### Task objective
The answer should be an exact copy of the lines from the line with "Jobs (709, 171)" through the last line of the entries, and no other lines.

--- Input data Enclosed Below ---

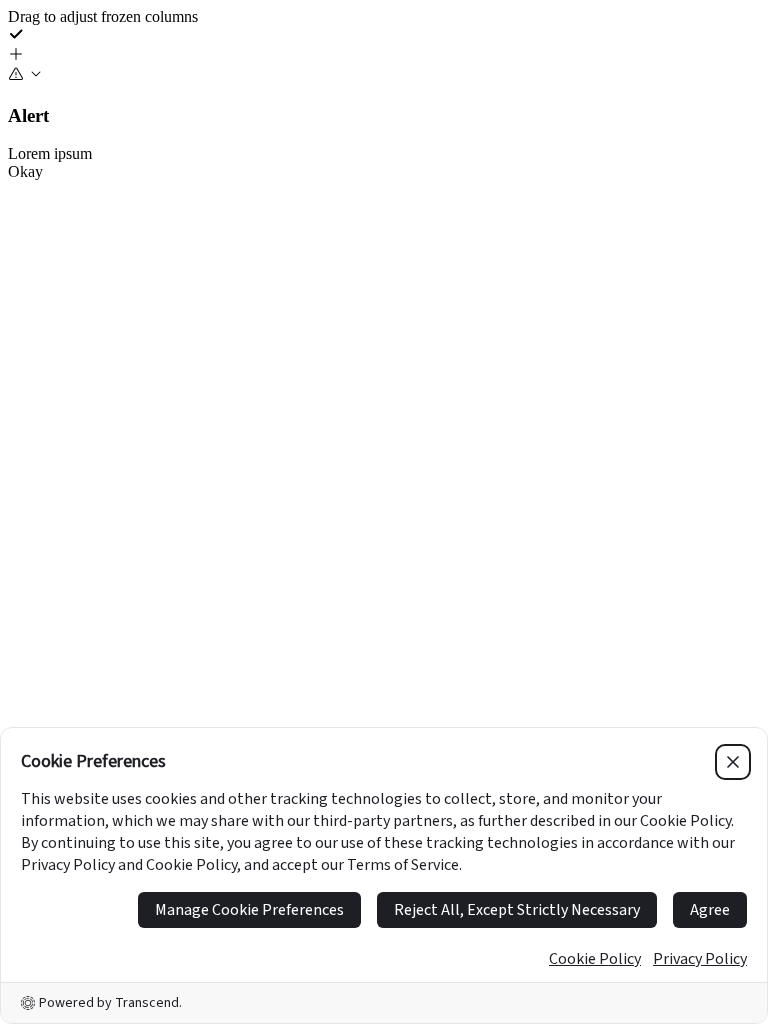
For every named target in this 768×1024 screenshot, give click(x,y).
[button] (384, 56)
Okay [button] (25, 171)
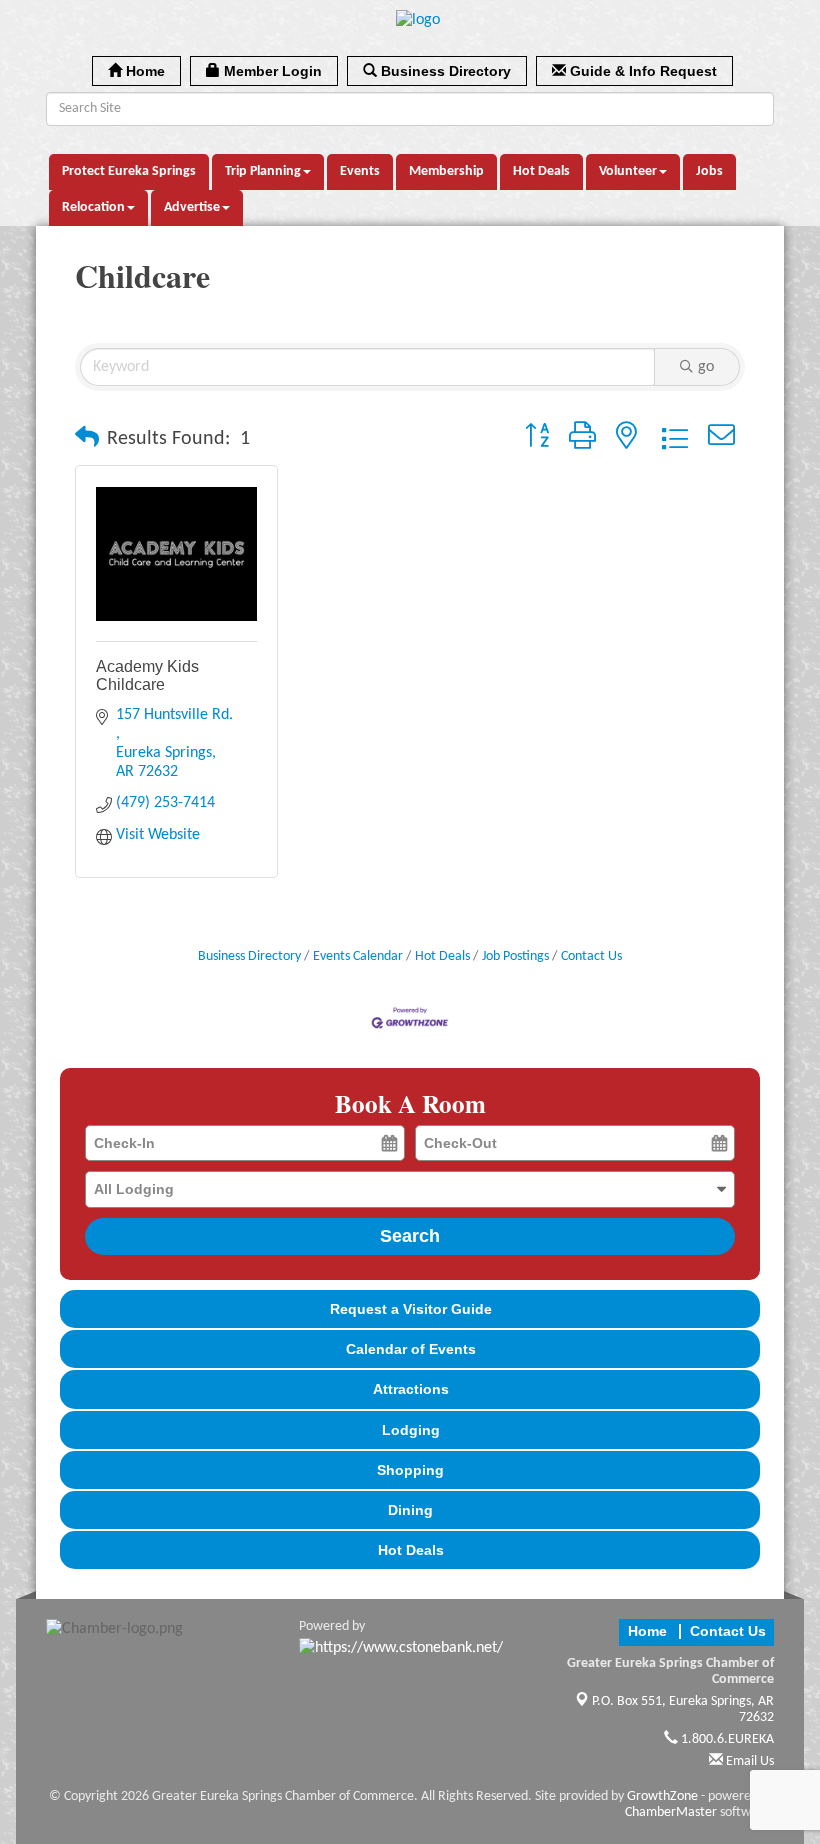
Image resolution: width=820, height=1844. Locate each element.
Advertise (192, 207)
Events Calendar (358, 956)
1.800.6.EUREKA (726, 1739)
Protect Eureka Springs (129, 171)
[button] (87, 439)
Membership (446, 171)
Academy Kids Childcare (147, 675)
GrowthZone (662, 1796)
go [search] (706, 367)
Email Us (748, 1761)
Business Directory (249, 956)
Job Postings (515, 956)
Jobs (709, 171)
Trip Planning (263, 171)
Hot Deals (541, 171)
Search (410, 1236)
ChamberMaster (671, 1812)
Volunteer (628, 171)
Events (360, 171)
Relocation (93, 207)
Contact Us (591, 956)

--- End of Enclosed Input data ---

### Output for this task
Jobs (709, 171)
Trip Planning (263, 171)
Hot Deals (541, 171)
Search (410, 1236)
ChamberMaster (671, 1812)
Volunteer (628, 171)
Events (360, 171)
Relocation (93, 207)
Contact Us (591, 956)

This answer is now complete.